Apr 25, 2013

OVL, OIL may buy India energy ticket to Myanmar

Even as China is showing unprecedented aggression at the borders, it is set to lose to India on another front.

The oil and gas sector in Myanmar could soon see dominance by Indian companies. State-run ONGC Videsh Ltd (OVL) and Oil India Ltd (OIL) are on the lookout for assets in Myanmar, in the ongoing round of international bidding for onshore and offshore oil and gas blocks in that country.

There is only one Chinese company in the race for onshore blocks in Myanmar.

According to a list of 59 “prospective bidders” by the ministry of energy in Myanmar, seven Indian companies, including OVL and OIL, are in the race for onshore blocks.

Myanmar has put on the block 30 offshore blocks, 11 shallow and 19 deep-sea oil and gas blocks, on a production-sharing basis. Eighteen onshore blocks, too, are up for grabs.

The seven Indian players in the shortlist are Cairn India, Prize Petroleum, Jubilant Energy (Kharsang), Jubilant Oil and Gas, Gujarat Natural Resources, OVL and Oil India.

“Myanmar is a potential market for us and we are keen on the fresh round of bidding,” said D K Sarraf, managing director of OVL.

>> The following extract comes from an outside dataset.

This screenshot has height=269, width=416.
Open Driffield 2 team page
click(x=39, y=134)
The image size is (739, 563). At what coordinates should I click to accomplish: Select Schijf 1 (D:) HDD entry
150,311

Cairn India, controlled by Anil Agarwal-led Vedanta Resources, has cash reserves of $3 billion. The management had indicated they were on the lookout for assets in the subcontinent. The deadline to file expression of interest for offshore blocks is June 14.

According to reports, global giants Royal Dutch Shell, Chevron Corp , ConocoPhillips and Exxon Mobil Corp are battling for offshore blocks.

“Myanmar is a better destination for investors globally as the rules here are more liberal. Hence, there would be more players compared to the first round of auctions in that country. For India, this is strategically important, too,” said Deepak Mahurkar, who leads the oil and gas industry practice at PwC India. Bidders for onshore and offshore shallow blocks should form a partnership with one among the 137 registered entities in Myanmar. Compared to this, 100 per cent foreign direct investment (FDI) is possible for deep-water blocks.

The short-listed international firms for onshore blocks include Nippon Oil & Gas Exploration, Mitsui Oil Exploration, Woodside Energy, Eni International, Petronas and Nido Petroleum.

For Myanmar, which is looking for an economic boom after the end of global sanctions, Indian investments are vital. More so because India is its third largest export market after Thailand and China.

Also, investments in Myanmar are vital to counter the Chinese aggression in oil and gas sector in the region.